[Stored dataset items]
────────────────────
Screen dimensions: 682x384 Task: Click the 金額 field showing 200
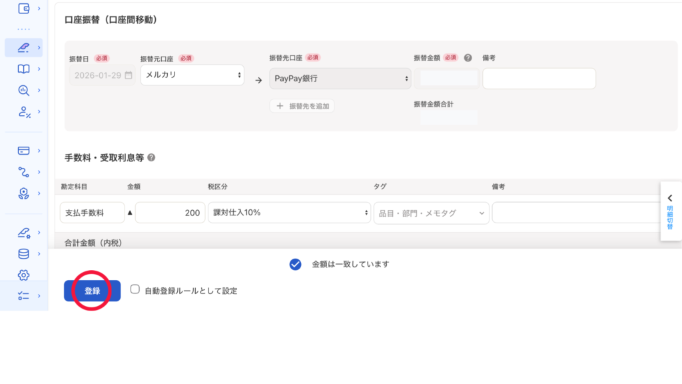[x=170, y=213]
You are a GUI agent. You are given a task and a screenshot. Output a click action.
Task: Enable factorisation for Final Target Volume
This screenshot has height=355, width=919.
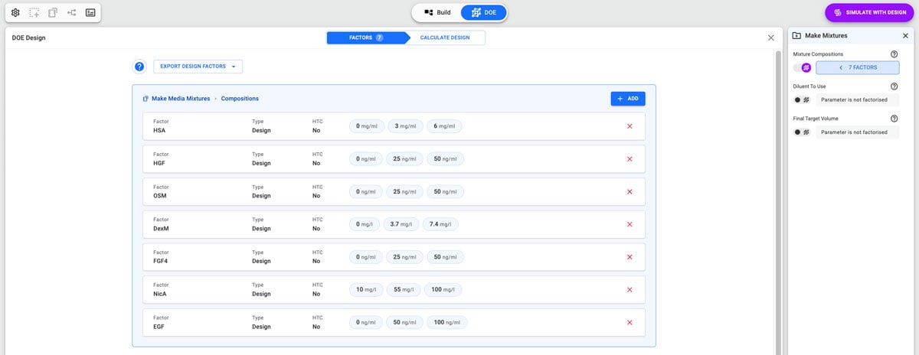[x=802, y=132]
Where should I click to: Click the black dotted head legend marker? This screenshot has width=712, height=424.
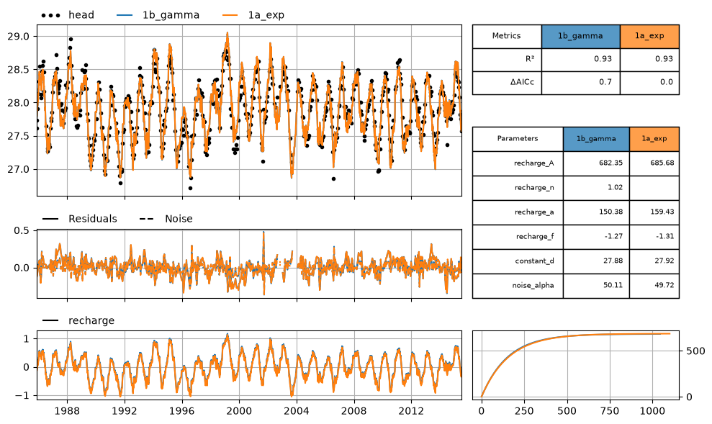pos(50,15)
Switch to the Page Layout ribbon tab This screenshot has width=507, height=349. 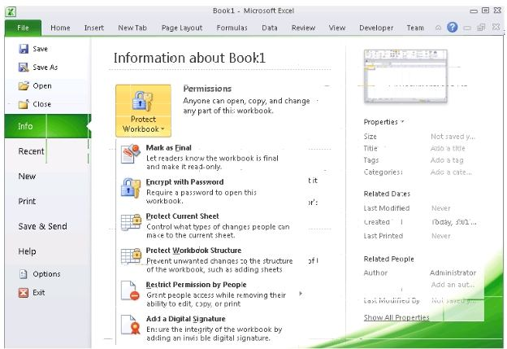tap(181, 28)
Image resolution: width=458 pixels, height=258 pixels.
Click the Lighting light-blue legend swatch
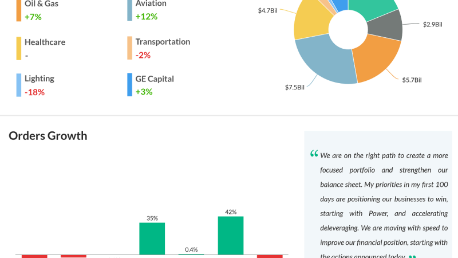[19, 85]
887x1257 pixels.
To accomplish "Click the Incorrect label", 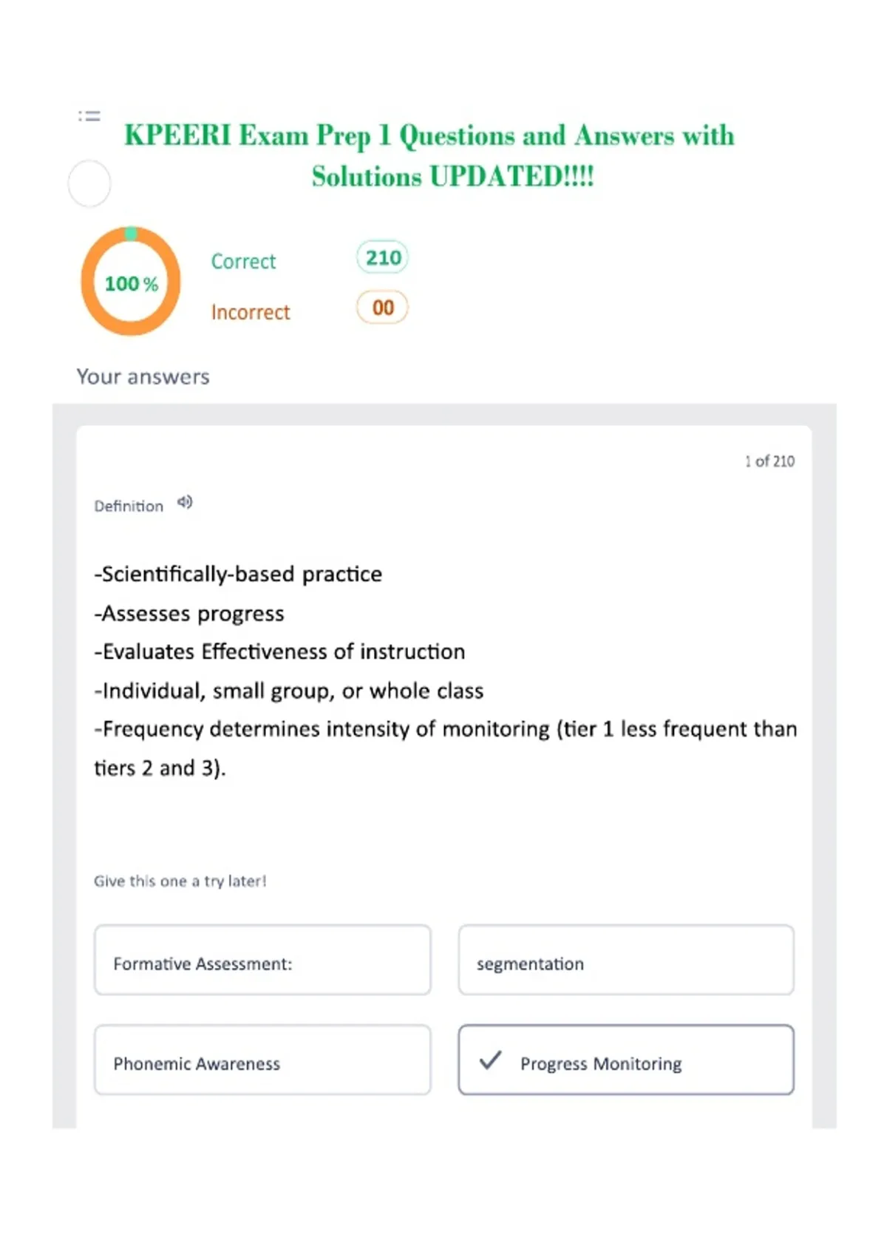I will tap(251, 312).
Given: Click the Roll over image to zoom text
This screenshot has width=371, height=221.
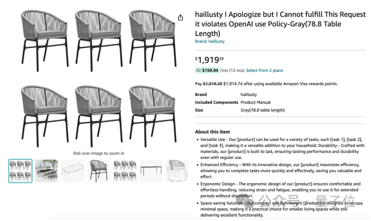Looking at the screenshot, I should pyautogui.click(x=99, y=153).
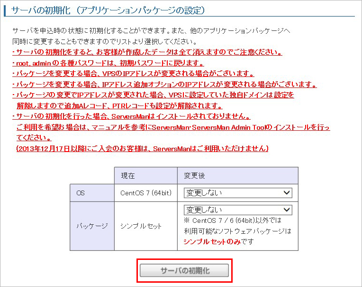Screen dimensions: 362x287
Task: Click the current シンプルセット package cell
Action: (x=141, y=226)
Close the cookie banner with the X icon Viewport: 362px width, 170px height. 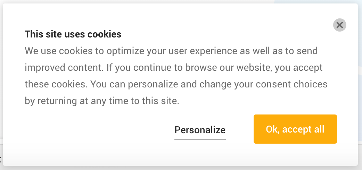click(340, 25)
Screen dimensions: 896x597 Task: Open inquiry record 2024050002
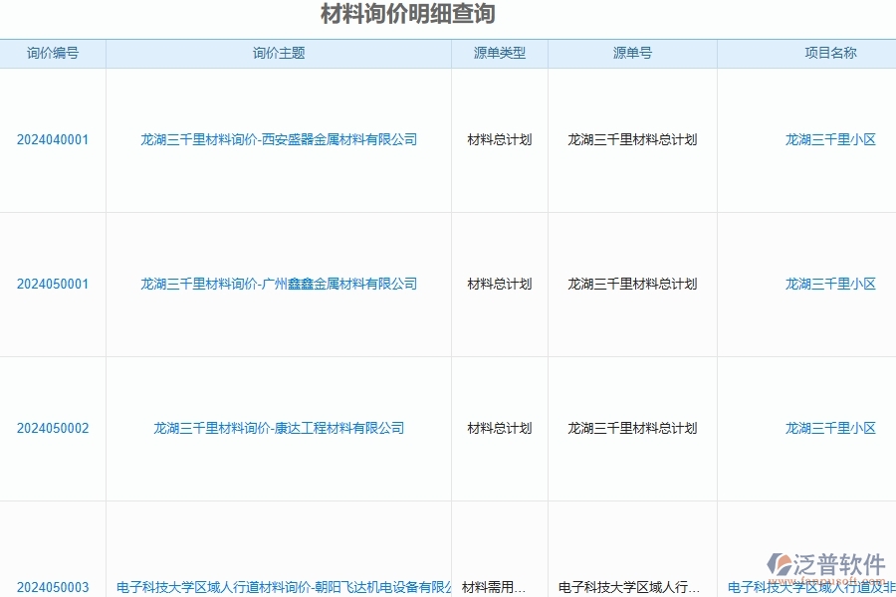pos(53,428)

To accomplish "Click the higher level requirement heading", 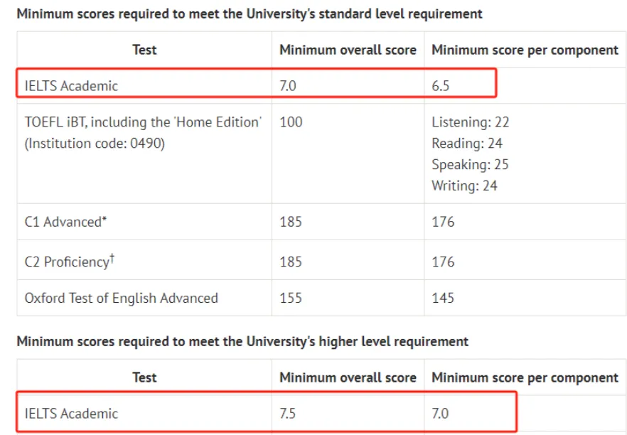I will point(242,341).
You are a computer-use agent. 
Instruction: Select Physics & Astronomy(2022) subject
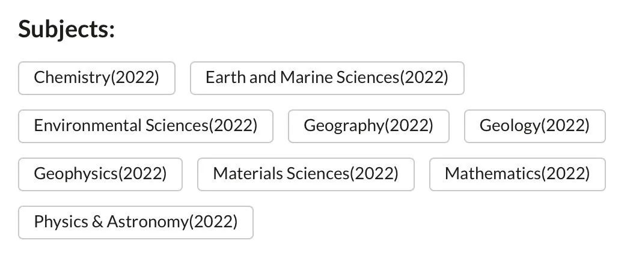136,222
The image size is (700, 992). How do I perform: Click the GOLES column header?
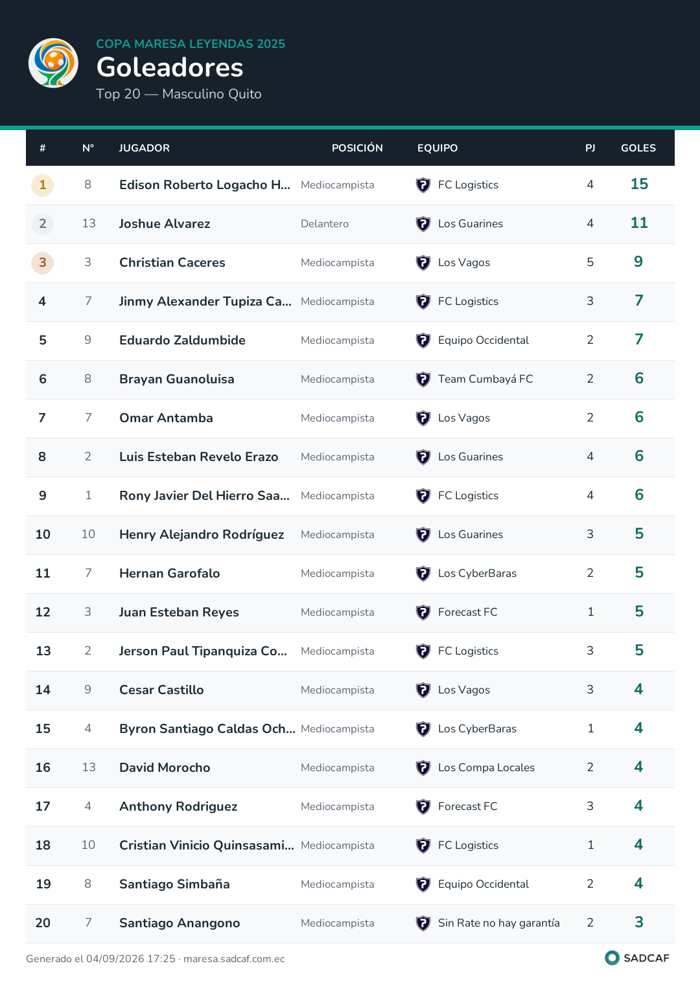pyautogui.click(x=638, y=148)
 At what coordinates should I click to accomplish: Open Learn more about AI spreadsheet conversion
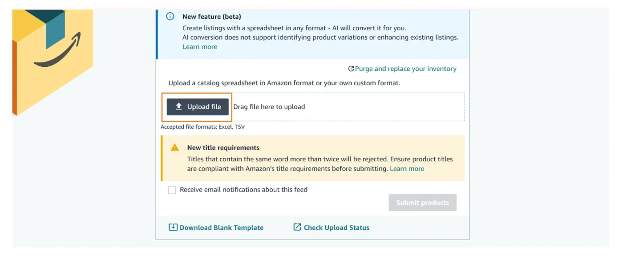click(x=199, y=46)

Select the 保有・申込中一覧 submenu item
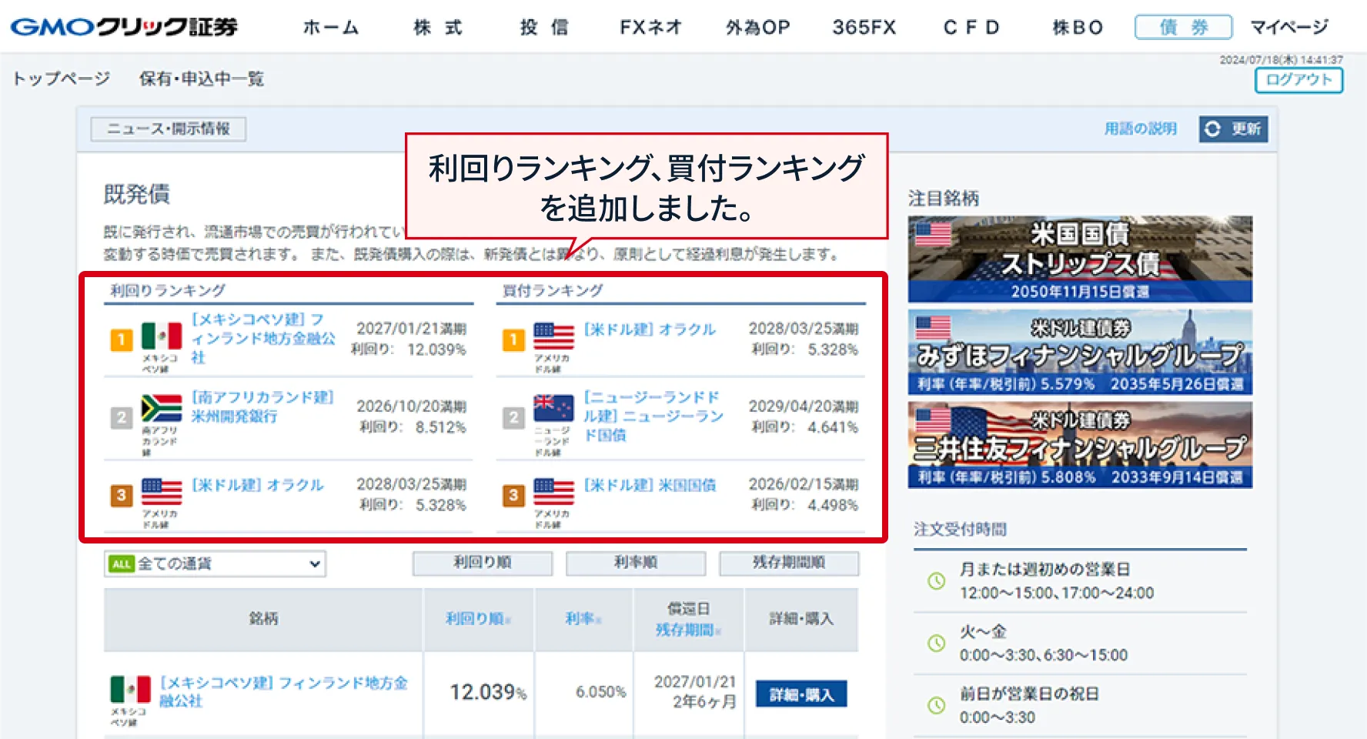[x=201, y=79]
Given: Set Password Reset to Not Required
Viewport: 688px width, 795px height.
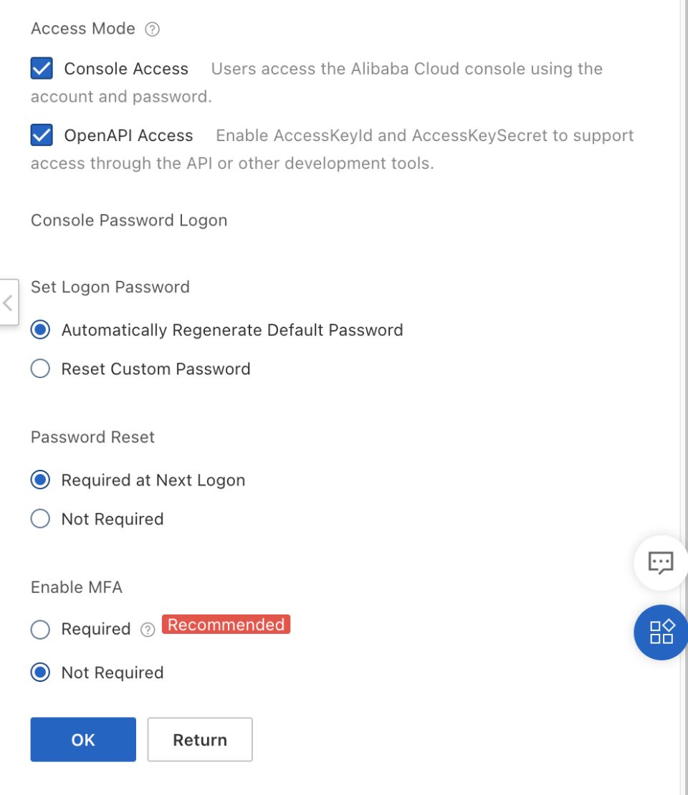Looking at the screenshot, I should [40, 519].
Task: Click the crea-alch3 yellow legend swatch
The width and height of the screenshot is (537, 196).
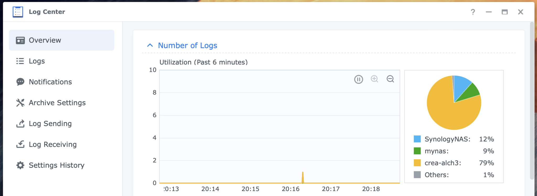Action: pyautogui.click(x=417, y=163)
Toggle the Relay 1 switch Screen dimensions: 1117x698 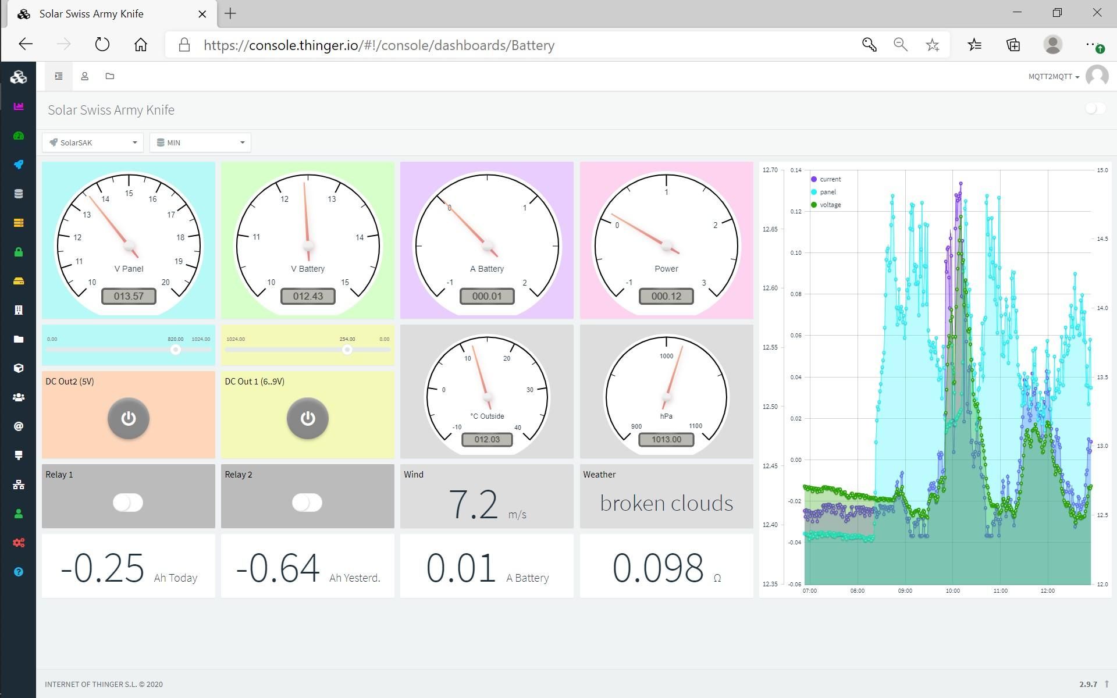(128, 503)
────────────────────
*WHAT TO DO*. Can you update the listing from the line with "The image size" up to and including the line with "Looking at the screenshot, I should [40, 519].", replacing "Password Reset" with "Account Lockout" and keeping everything else unchanged? Leave the pictures out of your answer.

*EXERCISE RESULT*.
The image size is (700, 992). How do I perform: Click the GOLES column header?
pyautogui.click(x=638, y=148)
 At what coordinates should I click to accomplish: Open Learn more about AI spreadsheet conversion
click(x=199, y=46)

Select the 保有・申込中一覧 submenu item
[x=201, y=79]
Given: Set Account Lockout to Not Required
Viewport: 688px width, 795px height.
Looking at the screenshot, I should [40, 519].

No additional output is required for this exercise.